**Exercise set**
[a] In the passage on theology and piety, what did the nameless woman in Mark 14 anoint, and with what?
[b] Quote the part of the passage on theology and piety that opens with the words containing "I think I may" and closes with "any one mind.".

**Extract to read**

--------------------------------------------------

Now, this can actually be a good and beneficial first step in learning theology.6 But with the wrong guidance, it can lead to pride. It can cause some to take up a piety that is intellectually driven that misses out on the beating heart of the prayers they heard at their mother’s knee.
You see, your mother may not have needed theology. Your grandmother probably didn’t, either. Many, many, many people live their lives with the kind of piety that theologians could only hope for. This is because the Christian life is not primarily an intellectual affair. It’s not! People trust and pray and gesture and hope just fine without any of this intellectual apparatus. We ought to let them!
Jesus’ words to the woman in Mark 14 come to mind. This nameless woman recognized Jesus for who he was. She then acted upon this recognition, anointing his feet with priceless oil. Her extravagance was a theological gesture, though one without words. She did not need words. We should leave her alone. Never seek to train someone out of their mother’s piety.
Second: Christian writers are not theologians. In most cases, they would benefit from some theology, taught theologically.
I have occasionally attempted to pop into the “popular” Christian market and evaluate or offer some observations about some current trends. For doing so I have been called prickly, accused of “piling on”, or suspected of simple jealousy. As I’ve said before, when I work in this particular mode I think of my job more like a tradesmen. I am an underwater diver or a furnace repairmen. “That piece won’t work there”, or “that tool is the wrong one for the job”, is what I’m trying to say. I am not saying you have no value or are impious! I simply say that you don’t know what you are doing.
These are fighting words, I know. But in many cases, Christian writers who attempt theological accounts of things simply don’t know what they are doing. They don’t know what they don’t know. This means they don’t know what pieces they are working with, what parts are on hand, and how they are usually assembled. This evaluation can be made without any judgment of an individual’s character, intellect, or piety. It is not about any of these things! But it can be an evaluation that still stands.
I need to get on to the laundry now. Perhaps soon I will write about what I wish popular Christian writers and public intellectuals knew.
fighting words, I’ll explain.
i use male pronouns for God, though I’ve always been taught not to, both for theological reasons and because i’m a contrarian on such matters.
i am almost certain that this is the one line that will receive the most pushback in the comments. its alright, i can take it, but [sigh].
I think I may return to this at a later date, so that we don’t get to far afield.
perhaps I should write these up at some point, as they are largely unarticulated and just instinct.
If you are interested in these sorts of courses, I’m starting to offer theology seminars again, on a very occasional basis. You can contact me for details, if you might be interested in hosting one.
"One of my rules for teaching theology5 is that you should never educate someone out of their mother’s piety."
Big head nod.
There seems to be a tendency in many teachers to prove themselves as unique. I see it in myself. It's bad. That said, there's a place for creating tension in ambiguity, and there's a place for using poetic and provocative language (I know Augustine was accused of going too far on this). But the question is whether it leads to one's own ideas or to ideas and claims far bigger than any one mind.

--------------------------------------------------

**Provided material**
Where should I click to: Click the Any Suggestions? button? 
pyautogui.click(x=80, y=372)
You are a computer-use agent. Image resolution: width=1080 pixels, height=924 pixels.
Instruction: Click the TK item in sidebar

--------------------------------------------------

**Exercise solutions**
[a] She anointed Jesus' feet with priceless oil.

[b]
I think I may return to this at a later date, so that we don’t get to far afield.
perhaps I should write these up at some point, as they are largely unarticulated and just instinct.
If you are interested in these sorts of courses, I’m starting to offer theology seminars again, on a very occasional basis. You can contact me for details, if you might be interested in hosting one.
"One of my rules for teaching theology5 is that you should never educate someone out of their mother’s piety."
Big head nod.
There seems to be a tendency in many teachers to prove themselves as unique. I see it in myself. It's bad. That said, there's a place for creating tension in ambiguity, and there's a place for using poetic and provocative language (I know Augustine was accused of going too far on this). But the question is whether it leads to one's own ideas or to ideas and claims far bigger than any one mind.